Leah Simpson recently joined HELLO! as online news editor. Leah spoke to Cision about a typical day at the HELLO! office, life as a freelancer in Los Angeles and getting served champagne by 90s pop star Taylor Hanson.
How are you settling into your new role at Hello! Online? Can you describe a typical day at work for you?
Very well! The days actually go by too quickly for my liking.
When I arrive, I contact the Spanish office (who are one hour ahead of Britain) to see what stories have been covered. Then I create a news list which is updated throughout the day.
While checking emails, analytics and discussing aims for the day with early starters on the team, I delegate to writers outside of the office and line-up stories for journalists due to start their shift at HELLO! Towers.
The rest of my time could be spent doing anything from interviews with stars and talking to bloggers, in company meetings, or selecting images to create entertaining galleries for the lunchtime crowd.
You cover a range of topics from celebrities, entertainment and the Royal Family to film and travel? Is variety important to you? What do you enjoy the most?
I don’t believe those interested in famous people are only looking to read interviews on the web. It’s important that we provide information on anything from how the other half holiday, to how they take care of their bodies and access the latest fashion trends.
I started out in travel and I never fully gave it up while moving into entertainment; it will always be something that holds a special place with me and that I know appeals to every type of person, whether for escapism or trusted advice on where to spend their break.
And although I’ve published pieces on royals before, no one quite covers that area like the HELLO! brand so I’m happy about exploring that side of news in more depth and on a global scale.
I understand that you have previously undertaken freelance work, how does this compare to your current role?
I had fun spending some years in Los Angeles, as I know the entertainment industry inside out and can fluidly adapt writing styles on a day-to-day or even hour-to-hour basis.
It regularly changed between working in offices, at home or out in the field. One luxury that I didn’t realise I had missed so much when I was freelancing, was returning to the comfort of the same desk every day!
What are the advantages of social media for journalists? Are there any challenges?
I get a good portion of stories from social media or use elements of it to develop and add value to articles. It’s great to share content with the world as platforms like Twitter, Facebook and Pinterest enable us to target a wide age and geographical range.
Those who follow us online are very vocal about what they think of names making the news and we love to discuss their comments in the office.

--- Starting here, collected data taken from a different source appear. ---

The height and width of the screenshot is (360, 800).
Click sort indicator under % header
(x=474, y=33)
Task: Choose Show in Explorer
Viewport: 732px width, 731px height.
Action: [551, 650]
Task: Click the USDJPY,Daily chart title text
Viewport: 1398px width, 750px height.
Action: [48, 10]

The big challenge is shortlisting so we have only the top quality stuff. We wouldn’t want to cover absolutely everything on social media and make readers sift through endless articles to get what they want.

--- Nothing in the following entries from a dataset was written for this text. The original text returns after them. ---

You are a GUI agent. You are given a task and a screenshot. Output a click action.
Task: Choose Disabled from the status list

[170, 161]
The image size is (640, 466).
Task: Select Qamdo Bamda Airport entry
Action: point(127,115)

How do you work with communications teams? Do you have a good relationship with PRs? What do you wish they did differently?
PRs are very valuable whether sparking a story idea or adding value to content we already know we’ll be working on. So I try to keep a constant developing conversation with those I already have relationships with and of course am excited to be introduced to ones I haven’t had the opportunity to work with yet.

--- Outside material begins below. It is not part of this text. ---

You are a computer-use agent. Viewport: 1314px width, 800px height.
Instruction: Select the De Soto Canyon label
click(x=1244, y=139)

I’m open to meeting contacts who represent several relevant accounts that would be better discussed free from the restraints of email or telephone communication.
But if a story isn’t extremely time-sensitive it’s important that PRs pitch via email first and follow-up with a call so I’ve had time to consider by time we speak on the phone.
If news is breaking and someone is talking about a fantastic recipe for the website without taking the time to check if I’m busy, it’s unlikely I’m absorbing their information in the way they’d want.